RECORDS:
━━━━━━━━━━━━━━━━━━━━
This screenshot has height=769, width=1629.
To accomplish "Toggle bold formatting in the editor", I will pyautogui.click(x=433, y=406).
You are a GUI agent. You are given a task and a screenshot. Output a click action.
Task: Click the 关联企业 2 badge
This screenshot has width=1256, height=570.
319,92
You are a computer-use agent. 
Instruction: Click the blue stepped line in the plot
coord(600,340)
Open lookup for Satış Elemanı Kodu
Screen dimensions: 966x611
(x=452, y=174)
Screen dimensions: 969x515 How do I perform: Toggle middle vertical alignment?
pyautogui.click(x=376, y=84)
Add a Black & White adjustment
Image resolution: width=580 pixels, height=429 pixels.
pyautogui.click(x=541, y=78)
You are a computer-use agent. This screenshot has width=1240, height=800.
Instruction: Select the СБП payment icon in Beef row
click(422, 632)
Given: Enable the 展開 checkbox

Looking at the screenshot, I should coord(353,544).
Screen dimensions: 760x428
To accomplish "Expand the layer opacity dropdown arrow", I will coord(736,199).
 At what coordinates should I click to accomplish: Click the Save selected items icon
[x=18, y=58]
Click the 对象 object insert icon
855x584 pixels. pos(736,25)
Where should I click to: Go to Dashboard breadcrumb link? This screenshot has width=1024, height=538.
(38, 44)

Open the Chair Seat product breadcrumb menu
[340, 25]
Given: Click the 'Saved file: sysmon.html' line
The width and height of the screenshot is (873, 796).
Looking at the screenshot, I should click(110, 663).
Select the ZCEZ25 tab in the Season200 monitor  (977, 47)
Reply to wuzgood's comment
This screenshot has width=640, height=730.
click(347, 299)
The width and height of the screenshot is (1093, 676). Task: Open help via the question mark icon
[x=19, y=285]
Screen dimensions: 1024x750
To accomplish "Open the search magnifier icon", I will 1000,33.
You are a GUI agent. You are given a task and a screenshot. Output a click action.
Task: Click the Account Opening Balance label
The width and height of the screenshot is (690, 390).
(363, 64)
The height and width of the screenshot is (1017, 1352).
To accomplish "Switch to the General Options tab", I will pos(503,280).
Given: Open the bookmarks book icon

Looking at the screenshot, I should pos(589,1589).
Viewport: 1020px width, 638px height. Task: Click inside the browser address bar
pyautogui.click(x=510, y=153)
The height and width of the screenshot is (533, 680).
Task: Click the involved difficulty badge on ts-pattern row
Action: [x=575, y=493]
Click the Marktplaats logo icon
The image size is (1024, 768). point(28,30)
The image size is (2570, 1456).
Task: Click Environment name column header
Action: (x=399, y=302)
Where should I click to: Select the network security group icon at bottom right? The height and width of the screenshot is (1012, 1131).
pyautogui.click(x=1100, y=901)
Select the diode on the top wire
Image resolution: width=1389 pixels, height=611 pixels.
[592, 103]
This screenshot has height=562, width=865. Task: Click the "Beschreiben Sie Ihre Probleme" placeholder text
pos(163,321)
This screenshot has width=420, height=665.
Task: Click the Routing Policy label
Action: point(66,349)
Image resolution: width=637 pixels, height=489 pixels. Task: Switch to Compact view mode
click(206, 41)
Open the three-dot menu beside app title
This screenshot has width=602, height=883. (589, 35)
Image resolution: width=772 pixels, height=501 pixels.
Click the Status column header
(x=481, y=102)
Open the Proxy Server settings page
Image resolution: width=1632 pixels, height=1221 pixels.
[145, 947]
━━━━━━━━━━━━━━━━━━━━
EXERCISE BRIEF:
Produce a word-for-word copy of all the entries above.

ANSWER SPACE:
This screenshot has height=769, width=1629.
To accomplish "Toggle bold formatting in the editor", I will pyautogui.click(x=433, y=406).
You are a GUI agent. You are given a task and a screenshot. Output a click action.
Task: Click the 关联企业 2 badge
This screenshot has width=1256, height=570.
319,92
You are a computer-use agent. 
Instruction: Click the blue stepped line in the plot
coord(600,340)
Open lookup for Satış Elemanı Kodu
Screen dimensions: 966x611
(x=452, y=174)
Screen dimensions: 969x515 How do I perform: Toggle middle vertical alignment?
pyautogui.click(x=376, y=84)
Add a Black & White adjustment
Image resolution: width=580 pixels, height=429 pixels.
pyautogui.click(x=541, y=78)
You are a computer-use agent. This screenshot has width=1240, height=800.
Instruction: Select the СБП payment icon in Beef row
click(422, 632)
Given: Enable the 展開 checkbox

Looking at the screenshot, I should coord(353,544).
Screen dimensions: 760x428
To accomplish "Expand the layer opacity dropdown arrow", I will coord(736,199).
 At what coordinates should I click to accomplish: Click the Save selected items icon
[x=18, y=58]
Click the 对象 object insert icon
855x584 pixels. pos(736,25)
Where should I click to: Go to Dashboard breadcrumb link? This screenshot has width=1024, height=538.
(38, 44)

Open the Chair Seat product breadcrumb menu
[340, 25]
Given: Click the 'Saved file: sysmon.html' line
The width and height of the screenshot is (873, 796).
Looking at the screenshot, I should click(110, 663).
Select the ZCEZ25 tab in the Season200 monitor  (977, 47)
Reply to wuzgood's comment
This screenshot has width=640, height=730.
click(347, 299)
The width and height of the screenshot is (1093, 676). Task: Open help via the question mark icon
[x=19, y=285]
Screen dimensions: 1024x750
To accomplish "Open the search magnifier icon", I will 1000,33.
You are a GUI agent. You are given a task and a screenshot. Output a click action.
Task: Click the Account Opening Balance label
The width and height of the screenshot is (690, 390).
(363, 64)
The height and width of the screenshot is (1017, 1352).
To accomplish "Switch to the General Options tab", I will pos(503,280).
Given: Open the bookmarks book icon

Looking at the screenshot, I should pos(589,1589).
Viewport: 1020px width, 638px height. Task: Click inside the browser address bar
pyautogui.click(x=510, y=153)
The height and width of the screenshot is (533, 680).
Task: Click the involved difficulty badge on ts-pattern row
Action: [x=575, y=493]
Click the Marktplaats logo icon
The image size is (1024, 768). point(28,30)
The image size is (2570, 1456).
Task: Click Environment name column header
Action: (x=399, y=302)
Where should I click to: Select the network security group icon at bottom right? The height and width of the screenshot is (1012, 1131).
pyautogui.click(x=1100, y=901)
Select the diode on the top wire
Image resolution: width=1389 pixels, height=611 pixels.
[592, 103]
This screenshot has height=562, width=865. Task: Click the "Beschreiben Sie Ihre Probleme" placeholder text
pos(163,321)
This screenshot has width=420, height=665.
Task: Click the Routing Policy label
Action: point(66,349)
Image resolution: width=637 pixels, height=489 pixels. Task: Switch to Compact view mode
click(206, 41)
Open the three-dot menu beside app title
This screenshot has width=602, height=883. (589, 35)
Image resolution: width=772 pixels, height=501 pixels.
Click the Status column header
(x=481, y=102)
Open the Proxy Server settings page
Image resolution: width=1632 pixels, height=1221 pixels.
[145, 947]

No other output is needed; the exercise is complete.